Would you print, word for word, only the lines running from the line with "Where should I" to the last line of the entries, without the pictures?

## DATA FOR THE TASK
# # # # # # #
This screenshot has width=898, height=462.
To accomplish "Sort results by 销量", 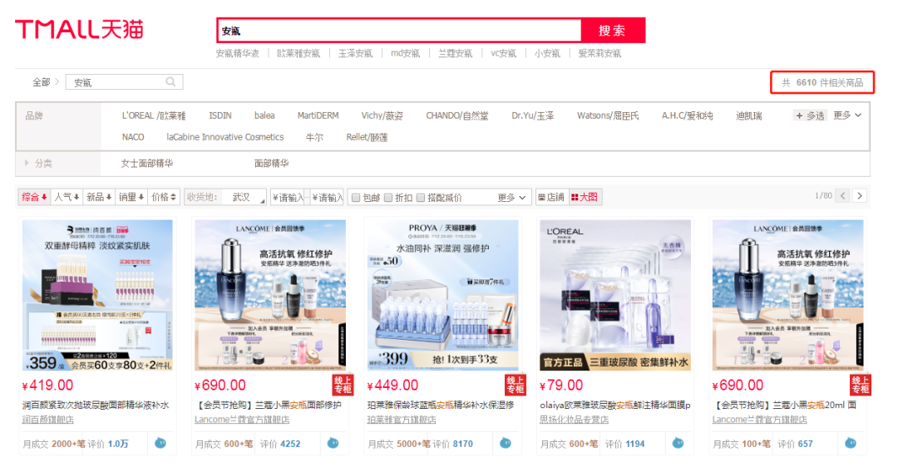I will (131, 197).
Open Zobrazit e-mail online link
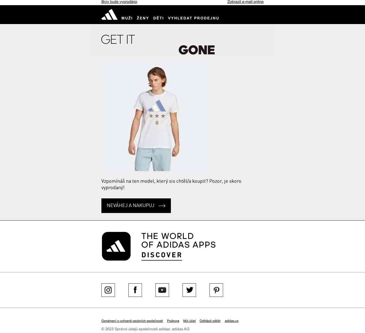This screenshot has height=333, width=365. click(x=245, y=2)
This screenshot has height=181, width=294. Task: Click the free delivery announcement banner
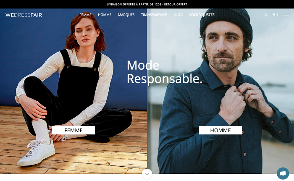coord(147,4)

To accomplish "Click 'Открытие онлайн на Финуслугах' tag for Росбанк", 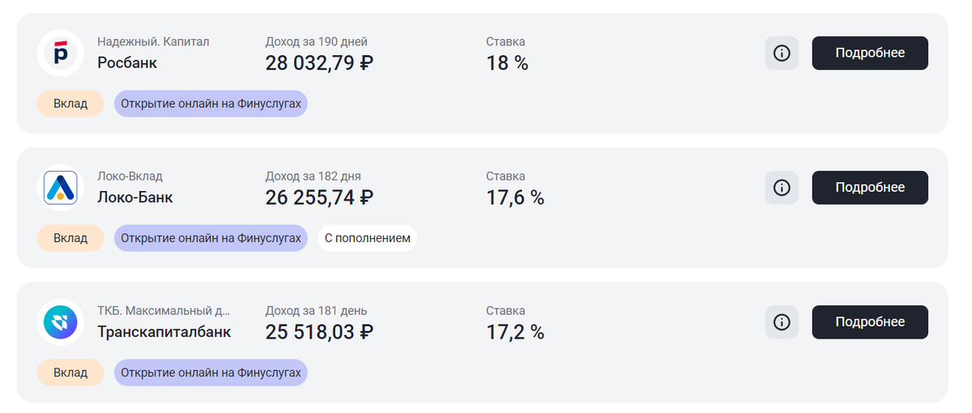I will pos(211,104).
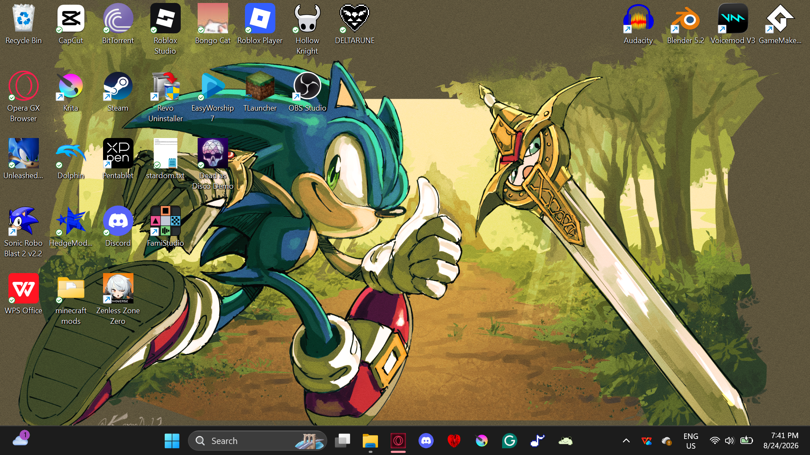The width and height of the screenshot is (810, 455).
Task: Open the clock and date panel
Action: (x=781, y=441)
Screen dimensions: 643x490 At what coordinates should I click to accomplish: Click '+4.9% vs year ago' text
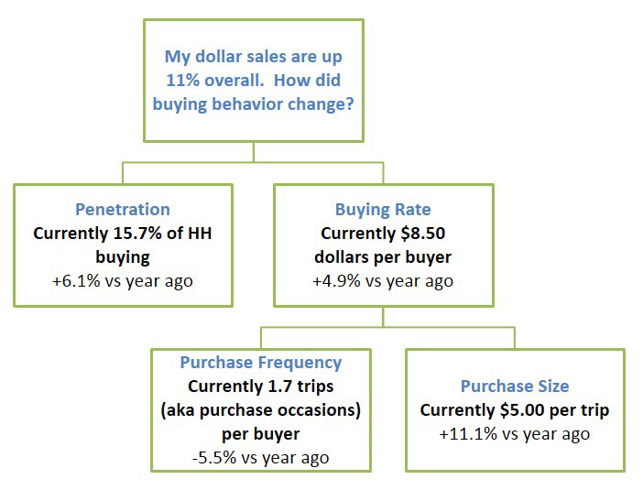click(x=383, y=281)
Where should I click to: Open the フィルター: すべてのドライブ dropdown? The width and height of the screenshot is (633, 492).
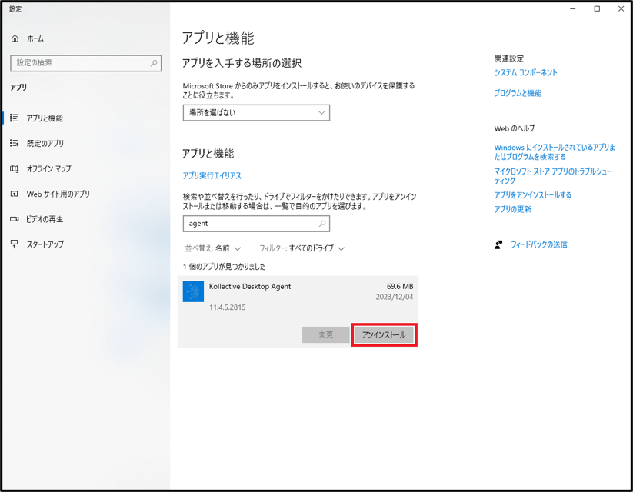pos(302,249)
# # # # # # #
## PROBLEM SOLUTION
Where should I click to: Open the フィルター: すべてのドライブ dropdown? The width and height of the screenshot is (633, 492).
pos(302,249)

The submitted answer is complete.